After I had Frosty I was one of those horrible people who don't do any exercise and eat whatever they like yet steadily lose weight. It was fantastic. Not exactly as easy as it sounds as it was a result of ravenous round-the-clock breastfeeding, but it was a great side effect. I thoroughly enjoyed eating masses of chocolate in front of my husband, and being able to say I need high energy food, suck it up husband, i'm not making you eat it. Then it got to the point where I hit 55kgs and started to look gaunt, which wasn't so fantastic, and so decided it was time to cut feeds right back to three a day-this was around his first birthday after all, it's hardly as if he was relying on it.

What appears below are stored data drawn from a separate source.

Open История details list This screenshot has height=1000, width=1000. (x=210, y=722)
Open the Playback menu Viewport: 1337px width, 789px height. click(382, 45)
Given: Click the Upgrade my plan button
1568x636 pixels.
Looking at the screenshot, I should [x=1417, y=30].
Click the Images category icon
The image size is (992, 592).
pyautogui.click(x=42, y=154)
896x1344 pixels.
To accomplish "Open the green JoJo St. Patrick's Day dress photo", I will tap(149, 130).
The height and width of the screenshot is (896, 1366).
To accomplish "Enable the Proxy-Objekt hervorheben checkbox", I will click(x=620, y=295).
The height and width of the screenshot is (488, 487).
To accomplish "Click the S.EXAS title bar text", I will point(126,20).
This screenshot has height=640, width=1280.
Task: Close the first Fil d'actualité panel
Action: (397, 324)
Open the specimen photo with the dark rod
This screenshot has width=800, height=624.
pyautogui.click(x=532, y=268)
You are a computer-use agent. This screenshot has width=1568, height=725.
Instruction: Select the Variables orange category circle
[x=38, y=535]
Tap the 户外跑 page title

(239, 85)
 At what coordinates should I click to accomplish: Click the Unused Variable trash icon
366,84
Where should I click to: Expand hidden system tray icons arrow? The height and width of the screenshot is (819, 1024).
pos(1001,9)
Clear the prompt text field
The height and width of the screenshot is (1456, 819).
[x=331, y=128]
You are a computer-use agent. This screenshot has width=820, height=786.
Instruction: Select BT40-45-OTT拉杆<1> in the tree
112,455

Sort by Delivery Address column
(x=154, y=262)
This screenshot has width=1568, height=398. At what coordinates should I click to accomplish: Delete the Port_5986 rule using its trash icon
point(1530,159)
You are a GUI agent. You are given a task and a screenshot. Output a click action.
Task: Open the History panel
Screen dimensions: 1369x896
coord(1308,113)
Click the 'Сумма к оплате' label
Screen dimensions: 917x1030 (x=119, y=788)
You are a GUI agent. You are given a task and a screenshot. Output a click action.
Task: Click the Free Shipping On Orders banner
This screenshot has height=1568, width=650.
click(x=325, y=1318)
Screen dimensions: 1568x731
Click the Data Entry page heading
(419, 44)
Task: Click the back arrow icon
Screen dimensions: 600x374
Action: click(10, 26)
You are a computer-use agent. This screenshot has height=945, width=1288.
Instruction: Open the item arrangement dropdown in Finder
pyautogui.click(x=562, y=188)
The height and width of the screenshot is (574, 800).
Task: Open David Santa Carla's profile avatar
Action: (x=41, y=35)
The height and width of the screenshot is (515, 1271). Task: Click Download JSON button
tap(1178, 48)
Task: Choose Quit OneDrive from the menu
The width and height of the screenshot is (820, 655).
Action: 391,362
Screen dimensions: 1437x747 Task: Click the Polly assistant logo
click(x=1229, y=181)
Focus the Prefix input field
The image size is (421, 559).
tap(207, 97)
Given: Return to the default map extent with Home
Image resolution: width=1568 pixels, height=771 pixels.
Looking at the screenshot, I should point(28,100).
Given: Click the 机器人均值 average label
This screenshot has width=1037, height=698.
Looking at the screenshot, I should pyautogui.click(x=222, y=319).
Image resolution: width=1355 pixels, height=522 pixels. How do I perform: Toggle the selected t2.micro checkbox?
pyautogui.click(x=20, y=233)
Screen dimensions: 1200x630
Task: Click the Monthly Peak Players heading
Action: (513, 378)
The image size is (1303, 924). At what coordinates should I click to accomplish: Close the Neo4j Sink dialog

I then started to put on a little weight. Only a little, so I filled out and looked healthy again. Then a little more...............and today I got on the scales and I now weigh 60.1kgs. Crap. I know, it's hardly obese but five kilos has just crept up on me in a matter of months. This is bad. This is the result of me being a big lazybones in regards to exercise-I just don't. Unless you count getting up to make another cup of tea. I eat quite well overall, there's not much I could change there. And i'm still breastfeeding thrice daily, I don't want to think about what would happen if I stopped completely.
So this afternoon I ran around the house yard a few times, and I am so embarrassingly, shamefully unfit. And I got to do it to the husband's version of a pep talk 'Run faster tubby! Go on fatty, do another lap!' he yelled while he sat and watched me. Damn. I knew he'd get me back.
Now I shall do it regularly, as penance for my smug ways. It's about time I got healthy again.